当時、大橋町の三菱兵器工場で、養成工として働いていた。あの日は、潜水艦のエンジンの実験が昼から予定されていて、朝はその準備をしていた。技師の指示で歯車のピンを研ぎに、グラインダーなどの機械が置いてある部屋へ入った。ふと時計を見ると十一時。「そろそろご飯の時間か」とぼんやり考えながらピンを研ごうとした。
その時、まぶしい光が、ごう音とともに辺りに広がった。雷が百個ぐらい合わせて落ちたのかと思った。背にしていた柱が壁になり直接爆風を受けなかったが、それでも十二メートルほど飛ばされ、業務用の大型冷蔵庫にたたきつけられた。
意識はあったが、しばらくうずくまったまま動けなかった。十分ぐらいたち、ようやく動こうという気になって、がれきの中からはい出た。辺りを見回してびっくりした。何もなかった。建物も木も倒れ、すべてが真っ平らになったようだった。夢じゃないかと鼻をつねったが何も変わらない。
とにかくどこかに逃げなければと思い、山にある防空壕(ごう)を目指した。歩く先には、全身の皮膚がただれた男性、死んだ母親にすがりつく子ども、まさに地獄だった。「水をくれ、水をくれ」と叫ぶ声も聞こえたが、水をやろうにもコップもひしゃくもない。落ちていた布団の綿をちぎりとり、田んぼの水に浸して、水を求める人に絞ってやった。
そうしているうち、会社の上司が歩いてきた。「ここには何も残ってない。少しでも元気のあるうちに親元に帰れ、ここにいても死ぬだけだ」と言われ、列車に乗って実家のある深江村(現南島原市)に帰ろうと決めた。

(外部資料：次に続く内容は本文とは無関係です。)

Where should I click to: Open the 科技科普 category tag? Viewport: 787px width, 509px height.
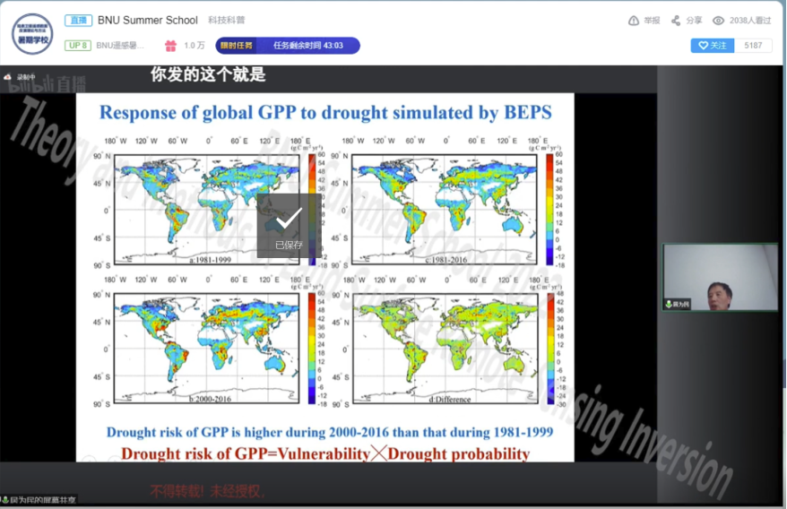[x=226, y=21]
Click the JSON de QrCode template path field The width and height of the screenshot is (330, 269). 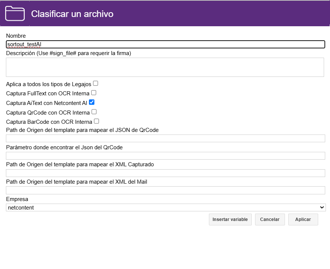[x=165, y=138]
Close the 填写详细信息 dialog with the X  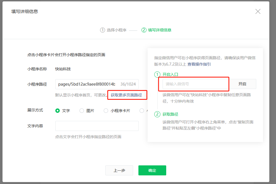[258, 11]
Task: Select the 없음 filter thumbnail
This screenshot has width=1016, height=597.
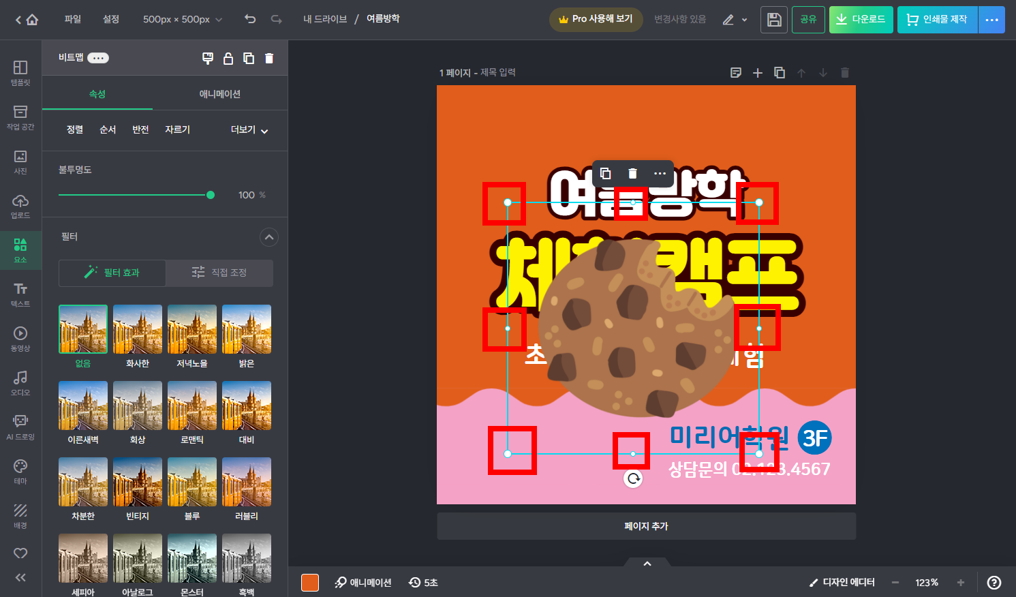Action: click(82, 329)
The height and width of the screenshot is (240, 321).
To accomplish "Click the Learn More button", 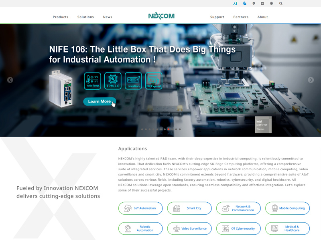I will pyautogui.click(x=100, y=101).
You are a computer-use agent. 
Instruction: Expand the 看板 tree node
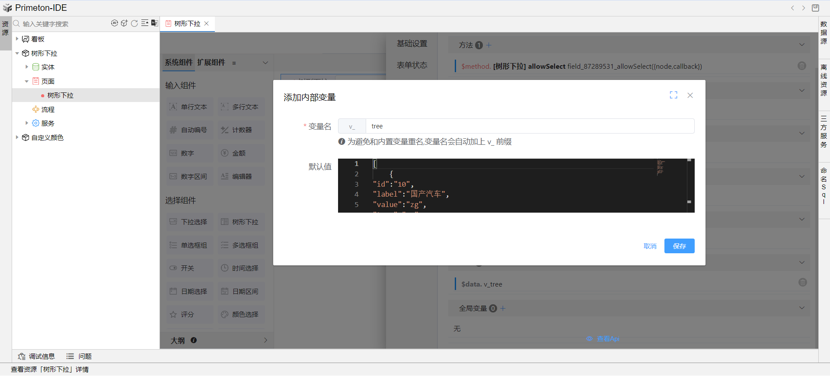point(17,39)
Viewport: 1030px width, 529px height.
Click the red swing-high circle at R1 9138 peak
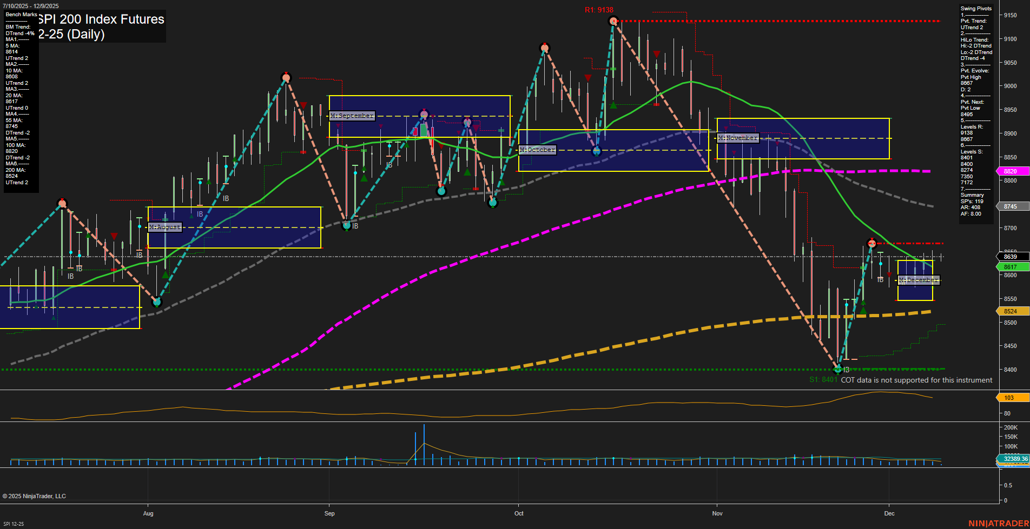[613, 21]
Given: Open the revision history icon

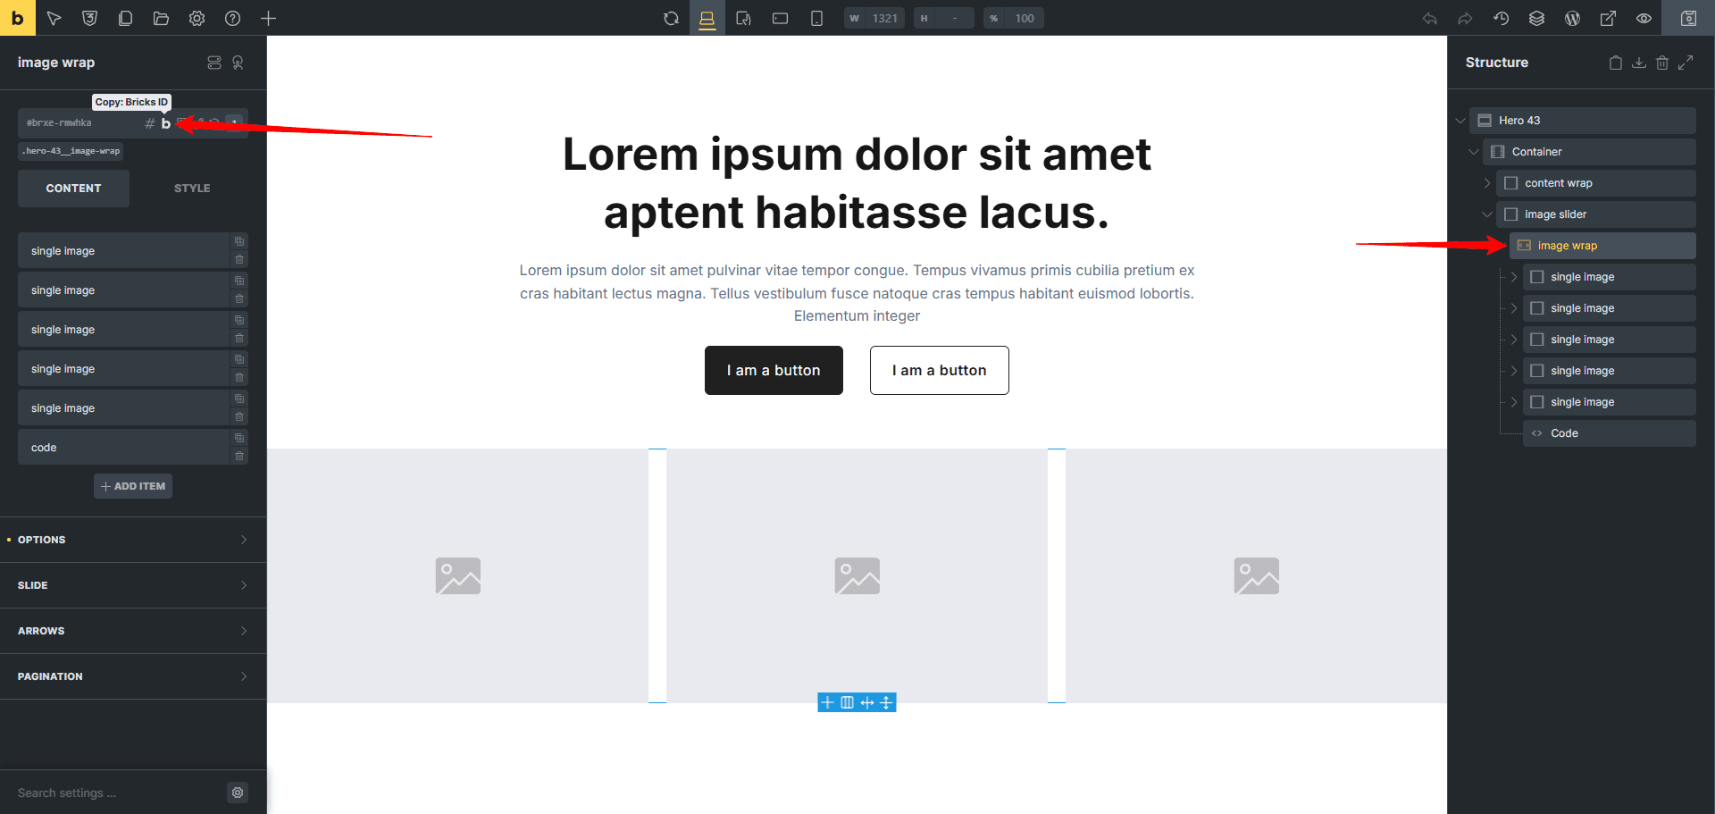Looking at the screenshot, I should click(1501, 18).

近くの線路の方へ向かうと、まもなく救援列車がやって来た。この列車に乗って帰ろうとしたが、救援隊の人に「重傷者から先に乗せろ」と言われて乗ることができない。次の列車も、その次の列車でも同じことを言われた。日はとっぷり暮れ、次第に疲れがたまっていくのが分かった。このままここにいたら力尽きて死んでしまう。そこで田んぼに入り、体中に泥を塗り付けて真っ黒になった。四本目の救援列車にはなんとか乗ることができた。
諫早で列車を乗り換え、実家の深江村についたのは朝五時。母は「体一つあれば何よりの親孝行」と言い、帰宅を喜んでくれた。
<私の願い>
今の人たちは平和であることが当たり前だと思っているが、それは違う。ひとたび戦争が起こると人々から笑顔は消え、悲しみに包まれる。戦争で亡くなった人を慰める言葉はない。もう二度とあの悲惨な戦争を起こしてはいけない。「永遠の平和」。ただそれだけを願う。